La iniciativa del C.G. de C. y L. esta frustrada, ha fracasado y no llega a prosperar durante los seis meses que van desde el día 26 ( ó 25 según se estime) de octubre de 1979 hasta el día 26 ( ó 25) de abril de 1980, y es al comienzo del día 27 ( ó 26 según los casos estimados) cuando es de aplicación automática la di posición transitoria séptima b) de la Constitución Española al organismo provisional autonómico disolviendolo .

La evidencia, notoria y pública, del fracaso de la iniciativa conduce inequívocamente al imperativo de la aplicación constitucional por
ausencia explícita de los requerimientos del proceso de adhesión.
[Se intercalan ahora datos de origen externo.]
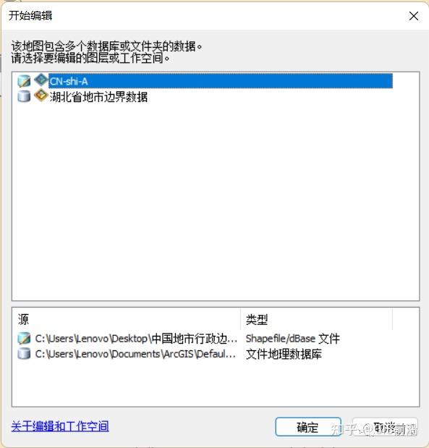Click the yellow polygon layer icon of 湖北省地市边界数据

(x=41, y=95)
Existe en la sentencia 100/l984 d e 8 de noviembre un párrafo
interesante al final del F.J.-Cuarto que dice así: .. Siendo, pues , indiferente a tal efecto la validez o invalidez del acuerdo municipal de Cuéllar, no constituye para nosotros una cuestión prejudicial en el sentido del artículo 3 de la LOTC y no tenemos porque pronunciarnos sobre él. Por lo mismo, cualquiera que sea en su día la solución firme que la jurisdicción contencioso administrativa dé al caso, ésta será irrelevante respecto al objeto del presente recurso de la Ley Orgánica 5 de 1983″.

¿Qué papel es el que desempeña entonces la sentencia sobre el acuerdo 2.º del ayuntamiento de Cuéllar? ¿Cuál es la autonomía de los ayuntamientos? [¿y de la autonomía provincial?] ¿Respecto de quien son autónomos los ayuntamientos? [¿y las provincias?] ¿Qué se puede entender de que los ayuntamiento gozan de autonomía para la gestión de sus respectivos intereses? [¿Y las provincias?]¿Cuál es el poder real de la autonomía municipal? [¿ Y de la autonomía provincial?] “.

Estamos ahora inmersos en una campaña electoral de elecciones locales y, en situación orgánica, de elecciones provinciales, donde las respectivas situaciones autonómicas [locales y provinciales], son de obligado cumplimiento constitucional. Lo dicho parece que, en alguna forma, resbala sobre la situaciones de las Comunidades Autónomas, ¡ que son de índole voluntarista!, ya que da la impresión, tras lo que hemos colegido sobre aquello del año 1990, que se hace una especie de decaimiento de las situaciones autonómicas [locales y provinciales], ¡que sí que son obligatorias!, en aras de una “no impositiva”, supuesta y posiblemente inventada] desconocida territorialmente hasta esos momentos, y, a todas luces, probabilística Comunidad Autónoma.